SUPPLIED DATA:
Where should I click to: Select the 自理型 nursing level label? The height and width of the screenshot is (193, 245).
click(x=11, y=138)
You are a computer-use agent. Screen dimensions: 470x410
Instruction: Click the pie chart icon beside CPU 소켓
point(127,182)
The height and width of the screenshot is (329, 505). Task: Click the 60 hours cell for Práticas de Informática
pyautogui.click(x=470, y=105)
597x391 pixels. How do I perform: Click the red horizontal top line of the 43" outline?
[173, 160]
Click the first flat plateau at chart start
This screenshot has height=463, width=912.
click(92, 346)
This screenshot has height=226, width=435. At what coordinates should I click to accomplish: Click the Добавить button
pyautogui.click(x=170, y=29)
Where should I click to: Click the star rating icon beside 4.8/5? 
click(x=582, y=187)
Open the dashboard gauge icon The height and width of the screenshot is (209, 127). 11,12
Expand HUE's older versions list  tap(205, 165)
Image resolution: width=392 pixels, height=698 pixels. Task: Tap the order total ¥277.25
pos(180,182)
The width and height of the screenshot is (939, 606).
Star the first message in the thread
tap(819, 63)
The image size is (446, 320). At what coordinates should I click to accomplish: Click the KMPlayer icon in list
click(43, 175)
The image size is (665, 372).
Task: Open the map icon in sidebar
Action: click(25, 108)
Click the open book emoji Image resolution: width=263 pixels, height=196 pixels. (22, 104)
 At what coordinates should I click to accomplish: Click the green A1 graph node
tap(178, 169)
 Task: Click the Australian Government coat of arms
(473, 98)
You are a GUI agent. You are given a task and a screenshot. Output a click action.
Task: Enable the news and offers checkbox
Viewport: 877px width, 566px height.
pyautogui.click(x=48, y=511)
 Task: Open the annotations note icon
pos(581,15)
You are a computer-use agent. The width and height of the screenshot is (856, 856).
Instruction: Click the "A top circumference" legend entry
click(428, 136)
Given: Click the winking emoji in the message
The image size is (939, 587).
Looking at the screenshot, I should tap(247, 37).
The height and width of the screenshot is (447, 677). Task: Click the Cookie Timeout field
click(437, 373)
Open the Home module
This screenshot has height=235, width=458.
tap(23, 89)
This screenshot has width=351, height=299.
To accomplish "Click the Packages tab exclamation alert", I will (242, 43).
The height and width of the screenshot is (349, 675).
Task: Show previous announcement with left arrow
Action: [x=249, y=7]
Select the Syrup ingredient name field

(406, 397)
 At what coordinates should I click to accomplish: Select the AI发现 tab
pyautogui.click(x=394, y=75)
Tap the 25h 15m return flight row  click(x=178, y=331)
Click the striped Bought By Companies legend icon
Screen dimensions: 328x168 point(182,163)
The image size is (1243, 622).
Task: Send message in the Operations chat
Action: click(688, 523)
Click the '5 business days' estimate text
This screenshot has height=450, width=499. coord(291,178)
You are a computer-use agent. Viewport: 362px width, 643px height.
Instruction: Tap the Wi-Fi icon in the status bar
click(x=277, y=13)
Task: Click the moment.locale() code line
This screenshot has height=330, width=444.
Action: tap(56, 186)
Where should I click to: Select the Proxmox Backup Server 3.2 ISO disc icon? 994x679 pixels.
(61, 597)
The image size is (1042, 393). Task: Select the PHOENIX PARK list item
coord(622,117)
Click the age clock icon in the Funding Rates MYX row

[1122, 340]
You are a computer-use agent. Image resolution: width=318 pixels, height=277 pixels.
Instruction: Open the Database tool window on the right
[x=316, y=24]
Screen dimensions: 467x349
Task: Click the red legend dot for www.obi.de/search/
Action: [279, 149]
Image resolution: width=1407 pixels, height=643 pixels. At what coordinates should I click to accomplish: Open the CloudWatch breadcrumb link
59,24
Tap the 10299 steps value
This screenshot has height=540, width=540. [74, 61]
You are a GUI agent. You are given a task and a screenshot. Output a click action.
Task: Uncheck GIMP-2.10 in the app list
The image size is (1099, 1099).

TASK DETAILS: All lines in the records above with "emoji" need to be found and copied.

TASK ANSWER:
Click the open book emoji Image resolution: width=263 pixels, height=196 pixels. (22, 104)
Given: Click the winking emoji in the message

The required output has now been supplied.